Search code examples
rtextfrequencylda

How to convert frequency into text by using R?


I have dataframe like this (ID, Frequency A B C D E)

ID A B C D E    
1  5 3 2 1 0  
2  3 2 2 1 0  
3  4 2 1 1 1

I want to convert this dataframe into test based document like this (ID and their frequency ABCDE as words in a single column). Then I may use LDA algorithm to identify hot topics for each ID.

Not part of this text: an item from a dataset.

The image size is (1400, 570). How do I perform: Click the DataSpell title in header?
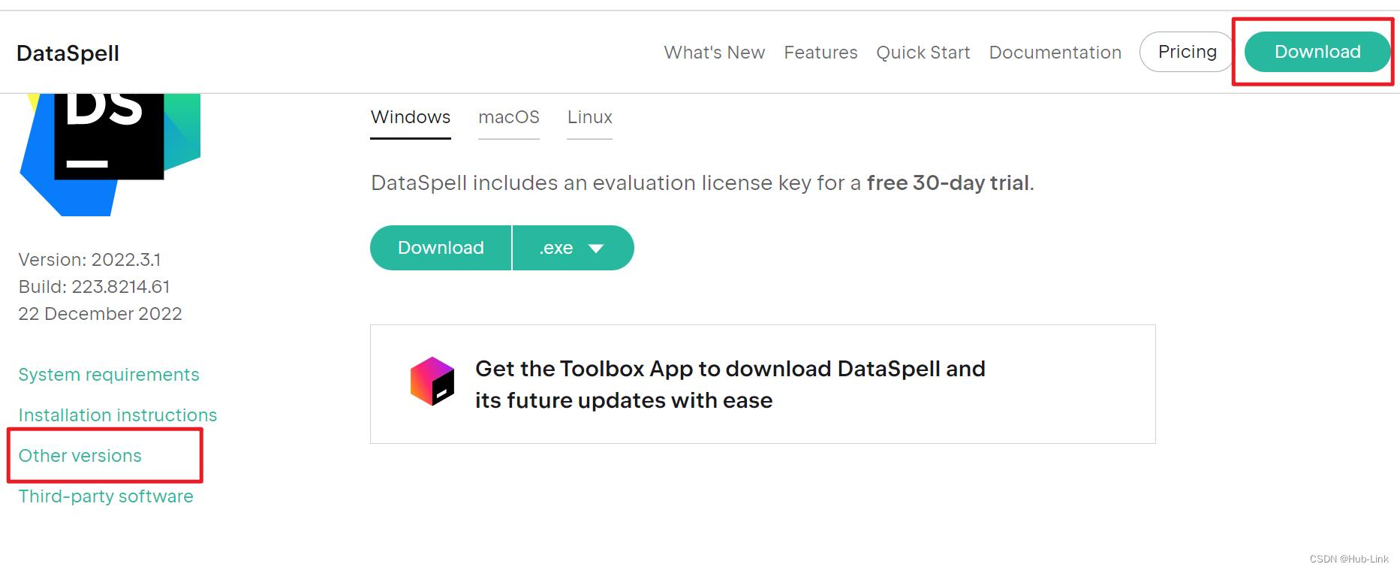pyautogui.click(x=68, y=53)
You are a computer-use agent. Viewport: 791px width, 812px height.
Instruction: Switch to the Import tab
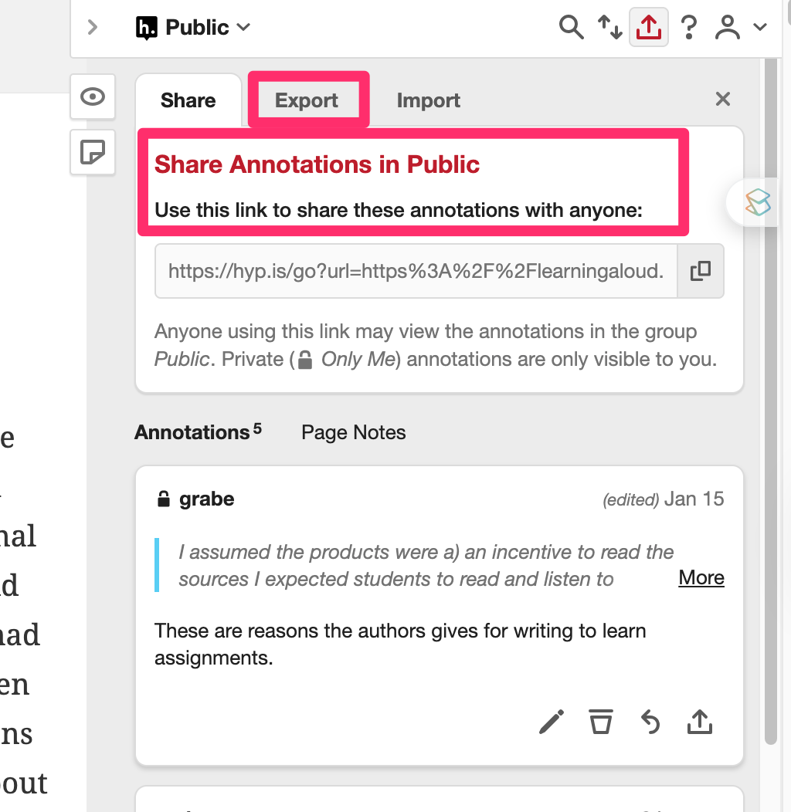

ID                     Text
1   "A" "A" "A" "A" "A" "B" "B" "B" "C" "C" "D"
2   "A" "A" "A" "B" "B" "C" "C" "D"
3   "A" "A" "A" "A" "B" "B" "C" "D" "E"

Solution

  • We can use data.table

    library(data.table)
    DT <- setDT(df1)[,.(list(rep(names(df1)[-1], unlist(.SD)))) ,ID]
    DT$V1
    #[[1]]
    #[1] "A" "A" "A" "A" "A" "B" "B" "B" "C" "C" "D"
    
    #[[2]]
    #[1] "A" "A" "A" "B" "B" "C" "C" "D"
    
    #[[3]]
    #[1] "A" "A" "A" "A" "B" "B" "C" "D" "E"
    

    Or a base R option is split

    lst <- lapply(split(df1[-1], df1$ID), rep, x=names(df1)[-1])
    lst
    #$`1`
    #[1] "A" "A" "A" "A" "A" "B" "B" "B" "C" "C" "D"
    
    #$`2`
    #[1] "A" "A" "A" "B" "B" "C" "C" "D"
    
    #$`3`
    #[1] "A" "A" "A" "A" "B" "B" "C" "D" "E"
    

    If we want to write the 'lst' to csv file, one option is convert the list to data.frame by appending NA at the end to make the length equal while converting to data.frame (as data.frame is a list with equal length (columns))

    res <- do.call(rbind, lapply(lst, `length<-`, max(lengths(lst))))
    

    Or use a convenient function from stringi

    library(stringi)
    res <- stri_list2matrix(lst, byrow=TRUE)
    

    and then use the write.csv

    write.csv(res, "yourdata.csv", quote=FALSE, row.names = FALSE)